Recognizing these trends, OWASP has published a top-10 API security risk list, that includes issues such
as broken object-level authorization, broken user authorization, excessive data exposure, and more.
Gartner predicted that APIs will be the number-one attack vector in 2022. Breaches due to API security
risks have already snared Coinbase, Optus, Uber, and others.
Zero Trust Must Secure the API Layer
So, it’s clear that Zero Trust security models need to extend beyond the user and the device layer to
include the application, data, and integration layers. Organizations can do so by tackling the problem of
API security, and considering partners, vendors, customers, and other third parties in their Zero Trust
frameworks.
To manage, control, and secure APIs, IT and security teams need to be able to:
1. Discover and test APIs: Teams want to automatically discover APIs and sensitive data flows.

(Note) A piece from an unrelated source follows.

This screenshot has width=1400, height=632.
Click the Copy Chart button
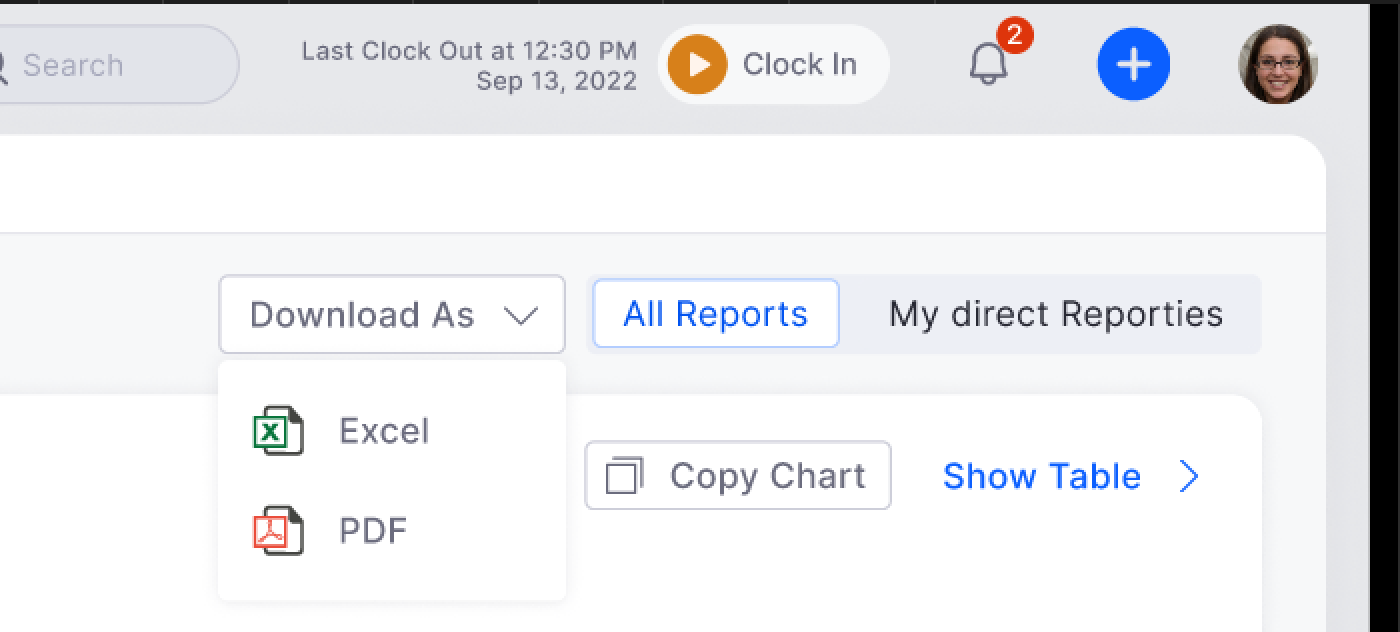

API security platforms that enable continuous discovery empower teams to track APIs as their
environments change and create an always-up-to-date inventory of all of their APIs. As a result,
it’s easy for teams to identify shadow and orphaned APIs, as well as any changes.
2. Evaluate API risk posture: Risk scoring has transformed security and also applies to APIs. API
security platforms provide a security risk score for every APIs. These risk scores consider runtime
details, such as sensitive data flows, API call maps, usage behavior, threat details and activity
levels, and other factors, to help teams focus on the areas of greatest risk. Teams are then able
to identify which APIs are most vulnerable to abuse, so that they can prioritize remediation and
take fast action to reduce threats.
3. Stop API attacks: API security platforms equip teams to detect and stop known and unknown
API, business logic abuse, and zero-day attacks, as well as API abuse, fraud, and sensitive data
exfiltration. Being able to identify where hackers have gained access to sensitive data enables IT
and security teams to rapidly shut down these attempts, limiting their harm.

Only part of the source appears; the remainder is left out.